What you are asked to do:
Set each line of the records down again exactly, please.

● ● ● ●

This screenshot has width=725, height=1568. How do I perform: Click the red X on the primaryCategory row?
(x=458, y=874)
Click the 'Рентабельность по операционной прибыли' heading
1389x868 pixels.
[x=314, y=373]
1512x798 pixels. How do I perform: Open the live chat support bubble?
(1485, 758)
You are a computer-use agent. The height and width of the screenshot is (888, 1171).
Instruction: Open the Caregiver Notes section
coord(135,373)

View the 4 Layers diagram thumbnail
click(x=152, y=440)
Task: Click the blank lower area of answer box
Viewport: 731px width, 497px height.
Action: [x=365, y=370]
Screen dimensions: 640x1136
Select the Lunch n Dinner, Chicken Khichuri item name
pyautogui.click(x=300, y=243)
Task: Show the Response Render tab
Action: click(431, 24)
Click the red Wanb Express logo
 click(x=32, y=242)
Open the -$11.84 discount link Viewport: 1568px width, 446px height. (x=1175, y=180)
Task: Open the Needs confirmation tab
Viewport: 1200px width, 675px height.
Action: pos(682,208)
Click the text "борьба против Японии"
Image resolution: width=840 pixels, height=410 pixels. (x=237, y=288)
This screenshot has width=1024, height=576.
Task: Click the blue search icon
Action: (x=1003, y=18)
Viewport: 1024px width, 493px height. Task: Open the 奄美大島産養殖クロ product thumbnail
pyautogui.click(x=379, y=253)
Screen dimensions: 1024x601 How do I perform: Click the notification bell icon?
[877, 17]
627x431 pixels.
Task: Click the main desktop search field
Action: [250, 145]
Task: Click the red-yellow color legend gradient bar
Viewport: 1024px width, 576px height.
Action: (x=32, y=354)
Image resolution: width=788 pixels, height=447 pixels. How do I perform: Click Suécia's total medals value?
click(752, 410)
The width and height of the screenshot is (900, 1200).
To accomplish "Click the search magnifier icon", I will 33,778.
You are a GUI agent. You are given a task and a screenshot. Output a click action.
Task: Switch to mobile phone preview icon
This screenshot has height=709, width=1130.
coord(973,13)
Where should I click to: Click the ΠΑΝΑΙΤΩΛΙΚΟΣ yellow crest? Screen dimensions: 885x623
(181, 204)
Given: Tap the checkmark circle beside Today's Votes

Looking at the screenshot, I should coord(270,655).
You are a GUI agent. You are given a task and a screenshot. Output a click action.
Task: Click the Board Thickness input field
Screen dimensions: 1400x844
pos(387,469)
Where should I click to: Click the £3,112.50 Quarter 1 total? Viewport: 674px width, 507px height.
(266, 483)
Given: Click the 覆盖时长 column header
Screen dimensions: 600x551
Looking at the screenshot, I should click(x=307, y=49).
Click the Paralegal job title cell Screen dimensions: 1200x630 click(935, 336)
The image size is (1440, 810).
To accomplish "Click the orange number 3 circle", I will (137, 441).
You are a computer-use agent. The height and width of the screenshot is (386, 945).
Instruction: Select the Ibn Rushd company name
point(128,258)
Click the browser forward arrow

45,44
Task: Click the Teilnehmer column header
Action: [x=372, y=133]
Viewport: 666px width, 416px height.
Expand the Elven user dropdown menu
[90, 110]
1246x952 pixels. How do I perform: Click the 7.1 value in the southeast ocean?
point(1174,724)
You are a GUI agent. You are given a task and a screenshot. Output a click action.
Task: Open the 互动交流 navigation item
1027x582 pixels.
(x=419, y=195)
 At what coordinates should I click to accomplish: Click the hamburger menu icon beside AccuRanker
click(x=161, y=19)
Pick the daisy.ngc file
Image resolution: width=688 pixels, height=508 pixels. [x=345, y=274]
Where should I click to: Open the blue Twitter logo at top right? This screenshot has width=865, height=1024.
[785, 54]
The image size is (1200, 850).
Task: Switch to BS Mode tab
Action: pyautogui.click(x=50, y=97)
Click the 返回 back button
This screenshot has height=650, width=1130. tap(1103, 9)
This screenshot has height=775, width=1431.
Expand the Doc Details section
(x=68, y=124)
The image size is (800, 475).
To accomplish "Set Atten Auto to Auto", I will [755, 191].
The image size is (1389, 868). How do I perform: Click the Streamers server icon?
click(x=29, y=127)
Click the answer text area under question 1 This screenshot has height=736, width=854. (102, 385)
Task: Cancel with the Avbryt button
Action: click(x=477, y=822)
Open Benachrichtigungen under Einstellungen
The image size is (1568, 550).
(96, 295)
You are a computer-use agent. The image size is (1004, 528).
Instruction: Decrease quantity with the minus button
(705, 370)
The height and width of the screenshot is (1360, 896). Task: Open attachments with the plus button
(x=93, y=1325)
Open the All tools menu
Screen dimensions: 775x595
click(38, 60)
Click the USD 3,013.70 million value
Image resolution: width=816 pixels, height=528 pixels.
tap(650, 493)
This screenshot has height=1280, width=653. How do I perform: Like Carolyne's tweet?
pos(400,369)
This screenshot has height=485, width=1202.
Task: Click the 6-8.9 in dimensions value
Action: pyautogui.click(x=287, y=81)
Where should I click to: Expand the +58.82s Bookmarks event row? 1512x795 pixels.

● ● ● ●

Solution to this exercise:
This screenshot has width=725, height=1568. How do I perform: Click the red X on the primaryCategory row?
(x=458, y=874)
Click the 'Рентабельность по операционной прибыли' heading
1389x868 pixels.
[x=314, y=373]
1512x798 pixels. How do I perform: Open the live chat support bubble?
(1485, 758)
You are a computer-use agent. The height and width of the screenshot is (888, 1171).
Instruction: Open the Caregiver Notes section
coord(135,373)

View the 4 Layers diagram thumbnail
click(x=152, y=440)
Task: Click the blank lower area of answer box
Viewport: 731px width, 497px height.
Action: [x=365, y=370]
Screen dimensions: 640x1136
Select the Lunch n Dinner, Chicken Khichuri item name
pyautogui.click(x=300, y=243)
Task: Show the Response Render tab
Action: click(431, 24)
Click the red Wanb Express logo
 click(x=32, y=242)
Open the -$11.84 discount link Viewport: 1568px width, 446px height. (x=1175, y=180)
Task: Open the Needs confirmation tab
Viewport: 1200px width, 675px height.
Action: pos(682,208)
Click the text "борьба против Японии"
Image resolution: width=840 pixels, height=410 pixels. (x=237, y=288)
This screenshot has width=1024, height=576.
Task: Click the blue search icon
Action: (x=1003, y=18)
Viewport: 1024px width, 493px height. Task: Open the 奄美大島産養殖クロ product thumbnail
pyautogui.click(x=379, y=253)
Screen dimensions: 1024x601 How do I perform: Click the notification bell icon?
[877, 17]
627x431 pixels.
Task: Click the main desktop search field
Action: [250, 145]
Task: Click the red-yellow color legend gradient bar
Viewport: 1024px width, 576px height.
Action: (x=32, y=354)
Image resolution: width=788 pixels, height=447 pixels. How do I perform: Click Suécia's total medals value?
click(752, 410)
The width and height of the screenshot is (900, 1200).
To accomplish "Click the search magnifier icon", I will 33,778.
You are a GUI agent. You are given a task and a screenshot. Output a click action.
Task: Switch to mobile phone preview icon
This screenshot has height=709, width=1130.
coord(973,13)
Where should I click to: Click the ΠΑΝΑΙΤΩΛΙΚΟΣ yellow crest? Screen dimensions: 885x623
(181, 204)
Given: Tap the checkmark circle beside Today's Votes

Looking at the screenshot, I should coord(270,655).
You are a GUI agent. You are given a task and a screenshot. Output a click action.
Task: Click the Board Thickness input field
Screen dimensions: 1400x844
pos(387,469)
Where should I click to: Click the £3,112.50 Quarter 1 total? Viewport: 674px width, 507px height.
(266, 483)
Given: Click the 覆盖时长 column header
Screen dimensions: 600x551
Looking at the screenshot, I should click(x=307, y=49).
Click the Paralegal job title cell Screen dimensions: 1200x630 click(935, 336)
The image size is (1440, 810).
To accomplish "Click the orange number 3 circle", I will (137, 441).
You are a computer-use agent. The height and width of the screenshot is (386, 945).
Instruction: Select the Ibn Rushd company name
point(128,258)
Click the browser forward arrow

45,44
Task: Click the Teilnehmer column header
Action: [x=372, y=133]
Viewport: 666px width, 416px height.
Expand the Elven user dropdown menu
[90, 110]
1246x952 pixels. How do I perform: Click the 7.1 value in the southeast ocean?
point(1174,724)
You are a GUI agent. You are given a task and a screenshot. Output a click action.
Task: Open the 互动交流 navigation item
1027x582 pixels.
(x=419, y=195)
 At what coordinates should I click to accomplish: Click the hamburger menu icon beside AccuRanker
click(x=161, y=19)
Pick the daisy.ngc file
Image resolution: width=688 pixels, height=508 pixels. [x=345, y=274]
Where should I click to: Open the blue Twitter logo at top right? This screenshot has width=865, height=1024.
[785, 54]
The image size is (1200, 850).
Task: Switch to BS Mode tab
Action: pyautogui.click(x=50, y=97)
Click the 返回 back button
This screenshot has height=650, width=1130. tap(1103, 9)
This screenshot has height=775, width=1431.
Expand the Doc Details section
(x=68, y=124)
The image size is (800, 475).
To accomplish "Set Atten Auto to Auto", I will [755, 191].
The image size is (1389, 868). How do I perform: Click the Streamers server icon?
click(x=29, y=127)
Click the answer text area under question 1 This screenshot has height=736, width=854. (102, 385)
Task: Cancel with the Avbryt button
Action: click(x=477, y=822)
Open Benachrichtigungen under Einstellungen
The image size is (1568, 550).
(96, 295)
You are a computer-use agent. The image size is (1004, 528).
Instruction: Decrease quantity with the minus button
(705, 370)
The height and width of the screenshot is (1360, 896). Task: Open attachments with the plus button
(x=93, y=1325)
Open the All tools menu
Screen dimensions: 775x595
click(38, 60)
Click the USD 3,013.70 million value
Image resolution: width=816 pixels, height=528 pixels.
tap(650, 493)
This screenshot has height=1280, width=653. How do I perform: Like Carolyne's tweet?
pos(400,369)
This screenshot has height=485, width=1202.
Task: Click the 6-8.9 in dimensions value
Action: pyautogui.click(x=287, y=81)
Where should I click to: Expand the +58.82s Bookmarks event row? 1512x795 pixels.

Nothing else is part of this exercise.